─── Passage shown ───

Summer is almost gone and two of the most volatile financial market months will be upon us. While seasonal factors tend to be overblown at times, having respect for what September and October can bring is very worthy both for hurricane and market watchers. Given what world markets have gone through, investors are advised to keep one eye on the weather channel and the other one on Bloomberg, Fox Business or Canada’s Business News Network. As always, red flags fly whenever it comes to CNBC-TV.

Come October, it will be twenty-five years since I first began publishing the Grandich Letter. Despite thankfully being blessed to have foreseen the three biggest market falls in 1987, 2000 and 2007, I don’t ever make the assumption markets are going to act in the manner I believe they should. After all, we all know when we assume we usually end up making an Ass-U-Me. The days of being a legend in my own mind are long gone (thank God) and the mental and financial beatings I endured for that will forever remind me that there are really only three types of investors:

1 – Bulls
2 – Bears
3 – Pigs

The bulls and bears will each have their days but the pigs always end up going to the slaughterhouse.

Having CNBC-TV as the world’s largest slaughtering house for pigs is more than enough.

─── Data entries ───

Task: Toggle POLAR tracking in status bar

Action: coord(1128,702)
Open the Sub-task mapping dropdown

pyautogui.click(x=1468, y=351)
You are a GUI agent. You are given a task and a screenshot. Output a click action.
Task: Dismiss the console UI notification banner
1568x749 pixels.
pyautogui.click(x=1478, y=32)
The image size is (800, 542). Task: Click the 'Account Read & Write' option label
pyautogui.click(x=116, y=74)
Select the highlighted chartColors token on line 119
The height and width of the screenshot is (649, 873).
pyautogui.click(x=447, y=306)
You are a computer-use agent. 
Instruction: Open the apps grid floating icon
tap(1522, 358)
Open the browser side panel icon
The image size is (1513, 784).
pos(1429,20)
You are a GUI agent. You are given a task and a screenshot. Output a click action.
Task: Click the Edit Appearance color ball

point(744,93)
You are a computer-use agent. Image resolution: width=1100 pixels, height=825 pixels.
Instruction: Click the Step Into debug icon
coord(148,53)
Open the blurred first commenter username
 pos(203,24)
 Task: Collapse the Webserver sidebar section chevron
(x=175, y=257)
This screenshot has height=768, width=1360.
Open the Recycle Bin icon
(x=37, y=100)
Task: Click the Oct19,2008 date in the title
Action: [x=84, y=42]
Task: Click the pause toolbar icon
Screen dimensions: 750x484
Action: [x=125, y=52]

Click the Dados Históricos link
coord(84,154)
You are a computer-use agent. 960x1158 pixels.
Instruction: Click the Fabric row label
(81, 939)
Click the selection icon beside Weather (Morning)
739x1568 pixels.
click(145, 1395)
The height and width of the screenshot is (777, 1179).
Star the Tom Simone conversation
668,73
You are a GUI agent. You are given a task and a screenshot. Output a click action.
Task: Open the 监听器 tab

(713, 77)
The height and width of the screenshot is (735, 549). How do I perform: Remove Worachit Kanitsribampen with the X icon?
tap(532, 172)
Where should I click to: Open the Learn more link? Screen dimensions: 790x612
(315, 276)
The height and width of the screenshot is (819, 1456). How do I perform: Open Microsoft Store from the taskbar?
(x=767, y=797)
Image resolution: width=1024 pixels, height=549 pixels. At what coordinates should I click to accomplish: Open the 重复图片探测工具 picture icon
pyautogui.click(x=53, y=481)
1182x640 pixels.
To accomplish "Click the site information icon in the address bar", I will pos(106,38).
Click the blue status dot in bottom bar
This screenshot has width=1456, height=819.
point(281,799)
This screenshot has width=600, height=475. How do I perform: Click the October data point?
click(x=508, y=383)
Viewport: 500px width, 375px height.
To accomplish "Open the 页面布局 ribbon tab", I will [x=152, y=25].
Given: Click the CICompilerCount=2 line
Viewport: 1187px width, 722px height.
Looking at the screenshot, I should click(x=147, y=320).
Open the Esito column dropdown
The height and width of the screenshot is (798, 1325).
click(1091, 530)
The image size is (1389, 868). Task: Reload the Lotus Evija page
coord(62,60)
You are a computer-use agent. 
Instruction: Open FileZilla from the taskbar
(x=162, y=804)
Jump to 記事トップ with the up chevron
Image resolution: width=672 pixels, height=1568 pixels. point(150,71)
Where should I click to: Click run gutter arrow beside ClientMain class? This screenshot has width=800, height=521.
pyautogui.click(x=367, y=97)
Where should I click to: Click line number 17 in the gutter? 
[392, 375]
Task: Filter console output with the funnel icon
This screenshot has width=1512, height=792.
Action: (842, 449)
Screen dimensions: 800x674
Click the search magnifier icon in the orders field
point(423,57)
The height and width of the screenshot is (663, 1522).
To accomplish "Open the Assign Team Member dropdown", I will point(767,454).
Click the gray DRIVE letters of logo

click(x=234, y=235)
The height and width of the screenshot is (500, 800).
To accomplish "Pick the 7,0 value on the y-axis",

───

§ **Jobs**
• 1. In the passage about fall market risks, which three years does the writer say saw the biggest market falls he foresaw?
• 2. Write the next part of the passage about fall market risks, picking up after its last sentence.

§ **Outputs**
• 1. 1987, 2000 and 2007.

• 2.
U.S. Stock Market – The “Don’t Worry, Be Happy” crowd on Wall Street has had a great spring and summer. More importantly, they’ve managed to once again make like the recent past never took place and instead have their followers count “green shoots” when falling asleep. This is always evident whenever you watch that financial network who back at the top of the Internet bubble “boldly” stated in an ad about them that they “apologized for putting investors into a higher tax bracket.”(I’ll bet their video vault has lost those tapes among many others.)

While yours truly “crossed over” to their side in early March (causing my perma-bear friends to “persona-non-grata” me), I now am more like “Switzerland” in that I’m neutral (but will not give up any names to the “happy” people of who joined me).

IMHO, we’re in the eye of a storm that in the end will have forever changed the United States for the worse. The beginning of the end is more than just underway. But, like any good first act, an intermission has come allowing the audience to fully grasp what they just saw. The dimming of the lights that will signal the next act is yet to come. We’ve enjoyed the refreshment break and tucked away many goodies that should get us through what looks to be a much longer, albeit somewhat less pronounced, second act.

I continue to believe there won’t be another similar selling opportunity like we enjoyed in October 2007 until such time as the DJIA hits the 10,500 area. With visions of grandeur again for good economic times ahead, I would make sure your bear suit has been cleaned and pressed as our “curtain” call may come sooner than we think.  Stay tuned.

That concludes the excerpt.